Render every line of the records below as a Markdown table with two columns, Row and Line. Number the lines in order and leave out blank ones.

________

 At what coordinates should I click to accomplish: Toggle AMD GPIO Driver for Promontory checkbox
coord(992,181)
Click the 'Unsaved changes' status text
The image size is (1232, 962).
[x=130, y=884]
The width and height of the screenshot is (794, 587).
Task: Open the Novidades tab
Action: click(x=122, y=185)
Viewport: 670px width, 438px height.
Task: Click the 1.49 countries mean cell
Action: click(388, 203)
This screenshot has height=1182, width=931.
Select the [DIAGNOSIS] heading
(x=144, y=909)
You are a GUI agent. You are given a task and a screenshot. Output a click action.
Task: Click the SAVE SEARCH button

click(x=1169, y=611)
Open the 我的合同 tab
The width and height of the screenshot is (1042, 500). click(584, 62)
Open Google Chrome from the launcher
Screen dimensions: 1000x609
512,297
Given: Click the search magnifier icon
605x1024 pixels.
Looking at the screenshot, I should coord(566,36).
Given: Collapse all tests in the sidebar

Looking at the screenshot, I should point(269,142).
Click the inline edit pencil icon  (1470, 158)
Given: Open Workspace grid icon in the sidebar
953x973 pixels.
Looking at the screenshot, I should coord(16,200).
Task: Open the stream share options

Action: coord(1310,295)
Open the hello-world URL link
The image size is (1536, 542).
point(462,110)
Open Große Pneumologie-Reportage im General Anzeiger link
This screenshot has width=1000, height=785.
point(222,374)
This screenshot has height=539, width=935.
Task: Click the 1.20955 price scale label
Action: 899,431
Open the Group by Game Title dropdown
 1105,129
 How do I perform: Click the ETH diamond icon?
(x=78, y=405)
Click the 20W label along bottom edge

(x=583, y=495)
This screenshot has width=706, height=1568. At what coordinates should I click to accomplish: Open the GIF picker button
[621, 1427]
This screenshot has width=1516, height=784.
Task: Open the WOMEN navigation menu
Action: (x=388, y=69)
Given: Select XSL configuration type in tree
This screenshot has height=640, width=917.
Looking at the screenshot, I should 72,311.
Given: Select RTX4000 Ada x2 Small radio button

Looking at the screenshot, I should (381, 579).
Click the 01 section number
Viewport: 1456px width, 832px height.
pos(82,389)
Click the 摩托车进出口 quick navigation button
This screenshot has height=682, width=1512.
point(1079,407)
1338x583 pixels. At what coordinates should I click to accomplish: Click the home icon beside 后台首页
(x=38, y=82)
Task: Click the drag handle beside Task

________

◆ **Answer to the task**:
| Row | Line |
|---|---|
| 1 |  At what coordinates should I click to accomplish: Toggle AMD GPIO Driver for Promontory checkbox |
| 2 | coord(992,181) |
| 3 | Click the 'Unsaved changes' status text |
| 4 | The image size is (1232, 962). |
| 5 | [x=130, y=884] |
| 6 | The width and height of the screenshot is (794, 587). |
| 7 | Task: Open the Novidades tab |
| 8 | Action: click(x=122, y=185) |
| 9 | Viewport: 670px width, 438px height. |
| 10 | Task: Click the 1.49 countries mean cell |
| 11 | Action: click(388, 203) |
| 12 | This screenshot has height=1182, width=931. |
| 13 | Select the [DIAGNOSIS] heading |
| 14 | (x=144, y=909) |
| 15 | You are a GUI agent. You are given a task and a screenshot. Output a click action. |
| 16 | Task: Click the SAVE SEARCH button |
| 17 | click(x=1169, y=611) |
| 18 | Open the 我的合同 tab |
| 19 | The width and height of the screenshot is (1042, 500). click(584, 62) |
| 20 | Open Google Chrome from the launcher |
| 21 | Screen dimensions: 1000x609 |
| 22 | 512,297 |
| 23 | Given: Click the search magnifier icon |
| 24 | 605x1024 pixels. |
| 25 | Looking at the screenshot, I should coord(566,36). |
| 26 | Given: Collapse all tests in the sidebar |
| 27 | Looking at the screenshot, I should point(269,142). |
| 28 | Click the inline edit pencil icon  (1470, 158) |
| 29 | Given: Open Workspace grid icon in the sidebar |
| 30 | 953x973 pixels. |
| 31 | Looking at the screenshot, I should coord(16,200). |
| 32 | Task: Open the stream share options |
| 33 | Action: coord(1310,295) |
| 34 | Open the hello-world URL link |
| 35 | The image size is (1536, 542). |
| 36 | point(462,110) |
| 37 | Open Große Pneumologie-Reportage im General Anzeiger link |
| 38 | This screenshot has width=1000, height=785. |
| 39 | point(222,374) |
| 40 | This screenshot has height=539, width=935. |
| 41 | Task: Click the 1.20955 price scale label |
| 42 | Action: 899,431 |
| 43 | Open the Group by Game Title dropdown |
| 44 |  1105,129 |
| 45 |  How do I perform: Click the ETH diamond icon? |
| 46 | (x=78, y=405) |
| 47 | Click the 20W label along bottom edge |
| 48 | (x=583, y=495) |
| 49 | This screenshot has width=706, height=1568. At what coordinates should I click to accomplish: Open the GIF picker button |
| 50 | [621, 1427] |
| 51 | This screenshot has width=1516, height=784. |
| 52 | Task: Open the WOMEN navigation menu |
| 53 | Action: (x=388, y=69) |
| 54 | Given: Select XSL configuration type in tree |
| 55 | This screenshot has height=640, width=917. |
| 56 | Looking at the screenshot, I should 72,311. |
| 57 | Given: Select RTX4000 Ada x2 Small radio button |
| 58 | Looking at the screenshot, I should (381, 579). |
| 59 | Click the 01 section number |
| 60 | Viewport: 1456px width, 832px height. |
| 61 | pos(82,389) |
| 62 | Click the 摩托车进出口 quick navigation button |
| 63 | This screenshot has height=682, width=1512. |
| 64 | point(1079,407) |
| 65 | 1338x583 pixels. At what coordinates should I click to accomplish: Click the home icon beside 后台首页 |
| 66 | (x=38, y=82) |
| 67 | Task: Click the drag handle beside Task |